══ Given records

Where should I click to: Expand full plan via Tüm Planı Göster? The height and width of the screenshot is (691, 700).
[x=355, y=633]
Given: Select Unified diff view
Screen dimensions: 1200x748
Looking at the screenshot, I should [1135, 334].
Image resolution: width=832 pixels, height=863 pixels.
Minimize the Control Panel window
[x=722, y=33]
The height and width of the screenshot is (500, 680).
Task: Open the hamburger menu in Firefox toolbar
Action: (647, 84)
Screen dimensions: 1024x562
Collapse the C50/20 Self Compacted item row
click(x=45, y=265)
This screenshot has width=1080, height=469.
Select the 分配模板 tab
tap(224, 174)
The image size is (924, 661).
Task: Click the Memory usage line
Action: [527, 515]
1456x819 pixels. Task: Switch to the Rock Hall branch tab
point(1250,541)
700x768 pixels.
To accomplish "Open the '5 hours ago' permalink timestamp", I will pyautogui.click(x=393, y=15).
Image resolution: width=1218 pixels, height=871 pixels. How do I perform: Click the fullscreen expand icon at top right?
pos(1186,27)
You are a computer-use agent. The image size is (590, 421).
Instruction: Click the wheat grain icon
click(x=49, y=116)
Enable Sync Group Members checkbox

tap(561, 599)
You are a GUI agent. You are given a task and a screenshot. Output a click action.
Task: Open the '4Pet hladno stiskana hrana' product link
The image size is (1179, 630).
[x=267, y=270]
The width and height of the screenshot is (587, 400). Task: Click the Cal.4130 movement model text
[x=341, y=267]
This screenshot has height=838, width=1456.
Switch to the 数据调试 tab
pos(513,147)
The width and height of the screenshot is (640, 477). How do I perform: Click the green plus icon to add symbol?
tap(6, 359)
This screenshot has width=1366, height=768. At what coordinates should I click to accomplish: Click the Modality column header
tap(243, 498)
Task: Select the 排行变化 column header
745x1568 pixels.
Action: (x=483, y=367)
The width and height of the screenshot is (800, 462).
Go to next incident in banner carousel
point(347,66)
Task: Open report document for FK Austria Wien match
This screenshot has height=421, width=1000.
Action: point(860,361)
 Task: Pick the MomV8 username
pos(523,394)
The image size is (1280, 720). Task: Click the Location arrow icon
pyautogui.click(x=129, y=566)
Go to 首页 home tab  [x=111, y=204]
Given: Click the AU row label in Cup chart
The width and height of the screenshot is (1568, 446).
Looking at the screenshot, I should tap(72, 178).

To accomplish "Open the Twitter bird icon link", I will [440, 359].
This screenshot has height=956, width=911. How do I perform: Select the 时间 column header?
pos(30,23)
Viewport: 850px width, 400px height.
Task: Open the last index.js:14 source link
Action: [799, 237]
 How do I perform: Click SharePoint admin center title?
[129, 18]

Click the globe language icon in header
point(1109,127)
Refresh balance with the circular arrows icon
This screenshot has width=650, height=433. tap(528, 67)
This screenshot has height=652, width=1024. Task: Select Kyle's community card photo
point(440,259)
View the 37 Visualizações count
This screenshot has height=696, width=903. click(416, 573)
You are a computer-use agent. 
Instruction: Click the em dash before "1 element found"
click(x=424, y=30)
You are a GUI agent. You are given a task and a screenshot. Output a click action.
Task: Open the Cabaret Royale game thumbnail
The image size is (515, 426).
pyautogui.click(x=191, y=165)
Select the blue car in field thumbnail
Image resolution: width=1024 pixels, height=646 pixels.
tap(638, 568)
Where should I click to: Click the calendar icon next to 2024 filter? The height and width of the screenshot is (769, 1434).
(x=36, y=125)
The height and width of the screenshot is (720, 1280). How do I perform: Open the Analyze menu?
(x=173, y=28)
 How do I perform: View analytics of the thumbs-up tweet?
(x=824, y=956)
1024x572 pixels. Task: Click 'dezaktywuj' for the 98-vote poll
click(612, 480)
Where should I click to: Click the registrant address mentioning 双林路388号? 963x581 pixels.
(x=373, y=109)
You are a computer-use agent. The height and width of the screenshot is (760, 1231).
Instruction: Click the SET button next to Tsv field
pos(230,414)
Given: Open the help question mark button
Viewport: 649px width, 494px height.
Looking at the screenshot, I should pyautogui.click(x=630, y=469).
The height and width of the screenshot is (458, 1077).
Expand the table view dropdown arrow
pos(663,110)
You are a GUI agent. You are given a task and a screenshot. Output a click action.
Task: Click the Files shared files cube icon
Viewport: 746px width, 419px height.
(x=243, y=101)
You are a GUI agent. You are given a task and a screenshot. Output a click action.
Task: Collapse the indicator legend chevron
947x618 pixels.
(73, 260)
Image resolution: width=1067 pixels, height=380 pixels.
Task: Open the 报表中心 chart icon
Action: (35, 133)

════

[What the task asks] All of the entries above need to be printed again exactly.

[Written response]
Where should I click to: Expand full plan via Tüm Planı Göster? The height and width of the screenshot is (691, 700).
[x=355, y=633]
Given: Select Unified diff view
Screen dimensions: 1200x748
Looking at the screenshot, I should [1135, 334].
Image resolution: width=832 pixels, height=863 pixels.
Minimize the Control Panel window
[x=722, y=33]
The height and width of the screenshot is (500, 680).
Task: Open the hamburger menu in Firefox toolbar
Action: (647, 84)
Screen dimensions: 1024x562
Collapse the C50/20 Self Compacted item row
click(x=45, y=265)
This screenshot has width=1080, height=469.
Select the 分配模板 tab
tap(224, 174)
The image size is (924, 661).
Task: Click the Memory usage line
Action: [527, 515]
1456x819 pixels. Task: Switch to the Rock Hall branch tab
point(1250,541)
700x768 pixels.
To accomplish "Open the '5 hours ago' permalink timestamp", I will pyautogui.click(x=393, y=15).
Image resolution: width=1218 pixels, height=871 pixels. How do I perform: Click the fullscreen expand icon at top right?
pos(1186,27)
You are a computer-use agent. The image size is (590, 421).
Instruction: Click the wheat grain icon
click(x=49, y=116)
Enable Sync Group Members checkbox

tap(561, 599)
You are a GUI agent. You are given a task and a screenshot. Output a click action.
Task: Open the '4Pet hladno stiskana hrana' product link
The image size is (1179, 630).
[x=267, y=270]
The width and height of the screenshot is (587, 400). Task: Click the Cal.4130 movement model text
[x=341, y=267]
This screenshot has height=838, width=1456.
Switch to the 数据调试 tab
pos(513,147)
The width and height of the screenshot is (640, 477). How do I perform: Click the green plus icon to add symbol?
tap(6, 359)
This screenshot has width=1366, height=768. At what coordinates should I click to accomplish: Click the Modality column header
tap(243, 498)
Task: Select the 排行变化 column header
745x1568 pixels.
Action: (x=483, y=367)
The width and height of the screenshot is (800, 462).
Go to next incident in banner carousel
point(347,66)
Task: Open report document for FK Austria Wien match
This screenshot has height=421, width=1000.
Action: point(860,361)
 Task: Pick the MomV8 username
pos(523,394)
The image size is (1280, 720). Task: Click the Location arrow icon
pyautogui.click(x=129, y=566)
Go to 首页 home tab  [x=111, y=204]
Given: Click the AU row label in Cup chart
The width and height of the screenshot is (1568, 446).
Looking at the screenshot, I should tap(72, 178).

To accomplish "Open the Twitter bird icon link", I will [440, 359].
This screenshot has height=956, width=911. How do I perform: Select the 时间 column header?
pos(30,23)
Viewport: 850px width, 400px height.
Task: Open the last index.js:14 source link
Action: [799, 237]
 How do I perform: Click SharePoint admin center title?
[129, 18]

Click the globe language icon in header
point(1109,127)
Refresh balance with the circular arrows icon
This screenshot has width=650, height=433. tap(528, 67)
This screenshot has height=652, width=1024. Task: Select Kyle's community card photo
point(440,259)
View the 37 Visualizações count
This screenshot has height=696, width=903. click(416, 573)
You are a computer-use agent. 
Instruction: Click the em dash before "1 element found"
click(x=424, y=30)
You are a GUI agent. You are given a task and a screenshot. Output a click action.
Task: Open the Cabaret Royale game thumbnail
The image size is (515, 426).
pyautogui.click(x=191, y=165)
Select the blue car in field thumbnail
Image resolution: width=1024 pixels, height=646 pixels.
tap(638, 568)
Where should I click to: Click the calendar icon next to 2024 filter? The height and width of the screenshot is (769, 1434).
(x=36, y=125)
The height and width of the screenshot is (720, 1280). How do I perform: Open the Analyze menu?
(x=173, y=28)
 How do I perform: View analytics of the thumbs-up tweet?
(x=824, y=956)
1024x572 pixels. Task: Click 'dezaktywuj' for the 98-vote poll
click(612, 480)
Where should I click to: Click the registrant address mentioning 双林路388号? 963x581 pixels.
(x=373, y=109)
You are a computer-use agent. The height and width of the screenshot is (760, 1231).
Instruction: Click the SET button next to Tsv field
pos(230,414)
Given: Open the help question mark button
Viewport: 649px width, 494px height.
Looking at the screenshot, I should pyautogui.click(x=630, y=469).
The height and width of the screenshot is (458, 1077).
Expand the table view dropdown arrow
pos(663,110)
You are a GUI agent. You are given a task and a screenshot. Output a click action.
Task: Click the Files shared files cube icon
Viewport: 746px width, 419px height.
(x=243, y=101)
You are a GUI agent. You are given a task and a screenshot. Output a click action.
Task: Collapse the indicator legend chevron
947x618 pixels.
(73, 260)
Image resolution: width=1067 pixels, height=380 pixels.
Task: Open the 报表中心 chart icon
Action: (35, 133)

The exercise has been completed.